How a young woman who came from a family that wasn't well-to-do at all found herself accepted in the rather elitist circles of the Skating Club of New York in the roaring twenties is something of a mystery. Perhaps she was simply too good of a skater to be turned away?



In both 1930 and 1931, Nettie was a member of the Skating Club of New York's four that struck gold at the U.S. Championships. In 1932, she won an informal waltzing contest at the Winter Olympic Games in Lake Placid. In 1934 and 1935, Nettie and partner Roy Hunt claimed the U.S. waltzing titles.

Nettie Prantel and Roy Hunt

In 1936, Nettie teamed up with Harold Hartshorne to win the Sno Birds Competition and two back-to-back U.S. Silver Dance titles and in 1939, Nettie was part of the Skating Club of New York's four that won bronze at the North American Championships. She also won the Waltz title at North Americans that year with Joseph Savage.

Top: A who's who of figure skating at the 1935 North American Championships. Left to right: (top row) Roger Turner, Polly Blodgett, Robin Lee, Veronica Clarke, Osborne Colson, Ardella Kloss, Joseph K. Savage; (second row) Roy Hunt, Donald B. Cruikshank, Estelle and Louise Weigel, Wingate Snaith, Louise Bertram; (third row) Nettie Prantel, William Bruns, Suzanne Davis, Frederick Goodridge; (fourth row) George E.B. Hill, Maribel Vinson, Mrs. William Bruns, Mrs. Margaret Davis, Frances Claudet, James Lester Madden, Grace Madden, Stewart Reburn; (bottom row) Prudence Holbrook, Melville Rogers, Guy Owen, Constance Wilson-Samuel and Bud Wilson. Photo courtesy "Skating Through The Years". Bottom: Joseph Savage, Ardelle Kloss Sanderson, Nettie Prantel and George Boltres.

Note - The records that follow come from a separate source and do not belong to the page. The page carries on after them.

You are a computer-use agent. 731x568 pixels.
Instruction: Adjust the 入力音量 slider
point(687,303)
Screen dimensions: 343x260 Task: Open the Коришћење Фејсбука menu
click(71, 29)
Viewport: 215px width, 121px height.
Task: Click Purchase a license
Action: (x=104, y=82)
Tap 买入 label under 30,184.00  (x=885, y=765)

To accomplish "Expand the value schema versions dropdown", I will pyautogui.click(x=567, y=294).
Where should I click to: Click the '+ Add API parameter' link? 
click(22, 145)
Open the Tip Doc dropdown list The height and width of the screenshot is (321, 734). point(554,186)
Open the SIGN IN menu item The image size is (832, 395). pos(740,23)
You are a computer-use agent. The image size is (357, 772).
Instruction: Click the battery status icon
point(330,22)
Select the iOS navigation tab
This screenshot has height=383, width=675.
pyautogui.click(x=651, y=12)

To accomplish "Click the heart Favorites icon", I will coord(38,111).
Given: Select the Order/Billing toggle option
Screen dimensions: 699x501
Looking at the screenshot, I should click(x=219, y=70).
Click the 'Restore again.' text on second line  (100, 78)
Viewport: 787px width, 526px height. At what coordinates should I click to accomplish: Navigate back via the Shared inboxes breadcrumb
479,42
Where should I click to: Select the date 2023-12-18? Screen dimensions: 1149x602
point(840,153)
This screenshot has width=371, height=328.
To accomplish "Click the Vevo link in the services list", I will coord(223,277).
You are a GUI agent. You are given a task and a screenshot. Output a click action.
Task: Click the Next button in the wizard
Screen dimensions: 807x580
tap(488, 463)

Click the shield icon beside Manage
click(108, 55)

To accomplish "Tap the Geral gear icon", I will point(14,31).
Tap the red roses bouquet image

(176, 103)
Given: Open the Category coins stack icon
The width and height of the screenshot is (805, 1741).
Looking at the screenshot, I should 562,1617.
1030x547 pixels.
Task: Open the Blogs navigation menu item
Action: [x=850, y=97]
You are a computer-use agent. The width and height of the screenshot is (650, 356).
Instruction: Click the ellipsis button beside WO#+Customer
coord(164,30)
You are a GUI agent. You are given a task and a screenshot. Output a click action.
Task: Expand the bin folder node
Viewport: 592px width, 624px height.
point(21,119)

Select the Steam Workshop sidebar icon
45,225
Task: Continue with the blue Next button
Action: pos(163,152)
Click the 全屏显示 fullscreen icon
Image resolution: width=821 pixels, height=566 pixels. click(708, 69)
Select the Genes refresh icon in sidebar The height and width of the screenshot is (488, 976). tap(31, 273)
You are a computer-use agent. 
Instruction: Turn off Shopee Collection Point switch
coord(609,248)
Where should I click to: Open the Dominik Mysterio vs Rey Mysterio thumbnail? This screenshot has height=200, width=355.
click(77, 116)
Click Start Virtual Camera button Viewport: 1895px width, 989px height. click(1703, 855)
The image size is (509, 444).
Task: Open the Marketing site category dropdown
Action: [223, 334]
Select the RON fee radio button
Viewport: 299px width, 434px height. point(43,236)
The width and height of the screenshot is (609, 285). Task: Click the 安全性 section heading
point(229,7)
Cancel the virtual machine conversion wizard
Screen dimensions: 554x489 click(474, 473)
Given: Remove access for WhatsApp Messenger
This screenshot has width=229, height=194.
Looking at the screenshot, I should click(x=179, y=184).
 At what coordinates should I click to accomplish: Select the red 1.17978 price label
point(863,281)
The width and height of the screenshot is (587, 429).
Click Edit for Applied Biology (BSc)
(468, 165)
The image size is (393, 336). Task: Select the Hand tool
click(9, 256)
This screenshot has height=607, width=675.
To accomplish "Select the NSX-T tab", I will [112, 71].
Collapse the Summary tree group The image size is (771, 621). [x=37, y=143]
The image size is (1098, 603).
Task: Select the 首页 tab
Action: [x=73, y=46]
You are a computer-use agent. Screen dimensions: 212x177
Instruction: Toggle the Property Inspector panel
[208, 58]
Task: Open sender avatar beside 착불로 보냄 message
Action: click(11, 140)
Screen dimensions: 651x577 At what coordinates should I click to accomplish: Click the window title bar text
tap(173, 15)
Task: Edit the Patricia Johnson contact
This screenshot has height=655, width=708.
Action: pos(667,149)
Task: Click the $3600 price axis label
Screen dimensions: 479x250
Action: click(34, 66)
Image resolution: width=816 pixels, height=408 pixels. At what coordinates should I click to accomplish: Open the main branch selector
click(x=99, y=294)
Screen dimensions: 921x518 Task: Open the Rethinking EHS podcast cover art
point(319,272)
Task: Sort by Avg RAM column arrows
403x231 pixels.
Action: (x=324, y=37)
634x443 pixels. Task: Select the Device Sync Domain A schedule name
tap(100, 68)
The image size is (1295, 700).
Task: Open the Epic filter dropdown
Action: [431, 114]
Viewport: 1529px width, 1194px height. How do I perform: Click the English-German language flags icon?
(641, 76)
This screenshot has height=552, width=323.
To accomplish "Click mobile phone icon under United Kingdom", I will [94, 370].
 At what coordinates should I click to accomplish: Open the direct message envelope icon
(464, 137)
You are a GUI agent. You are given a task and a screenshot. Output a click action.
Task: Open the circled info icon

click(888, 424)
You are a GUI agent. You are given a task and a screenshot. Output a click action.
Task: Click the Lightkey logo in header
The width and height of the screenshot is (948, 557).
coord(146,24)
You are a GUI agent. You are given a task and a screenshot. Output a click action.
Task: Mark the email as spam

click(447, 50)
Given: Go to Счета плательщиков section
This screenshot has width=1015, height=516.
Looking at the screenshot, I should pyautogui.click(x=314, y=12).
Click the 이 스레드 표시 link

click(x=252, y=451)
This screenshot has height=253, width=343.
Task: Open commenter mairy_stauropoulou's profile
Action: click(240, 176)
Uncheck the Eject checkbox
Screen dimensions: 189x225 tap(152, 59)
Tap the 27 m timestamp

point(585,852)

Also an accomplished singles and pairs skater as well, Nettie won the Eastern junior pairs title in 1939 with George Boltres and finished third in the U.S. junior women's event in 1933. In fact, Nettie placed in the top three in practically every competition she entered for close to a decade, setting the 'gold standard' for American ice dance during a period in which the discipline's popularity was growing by leaps and bounds.


While she was still competing, Nettie served as First Chairman of the USFSA's Dance Committee, becoming the second woman to take on a position which still had 'man' in the title. She also served as a national level dance judge and took the time to assist in judging roller dancing tests. In her spare time, she enjoyed playing golf.

Nettie Prantel with partners Harold Hartshorne and Joseph Savage. Photo courtesy "Skating" magazine.

In November 1940, Nettie married Mahlon Martin Meier of Glen Ridge, New Jersey, the son of a leather belt maker who worked as an attorney for the Reconstruction Finance Corporation in New York. The couple settled in East Orange, New Jersey for a time. Nettie later taught ice dancing at the Winter Club of Washington. She passed away in Dennis, Massachusetts on January 4, 1998 at the age of ninety eight.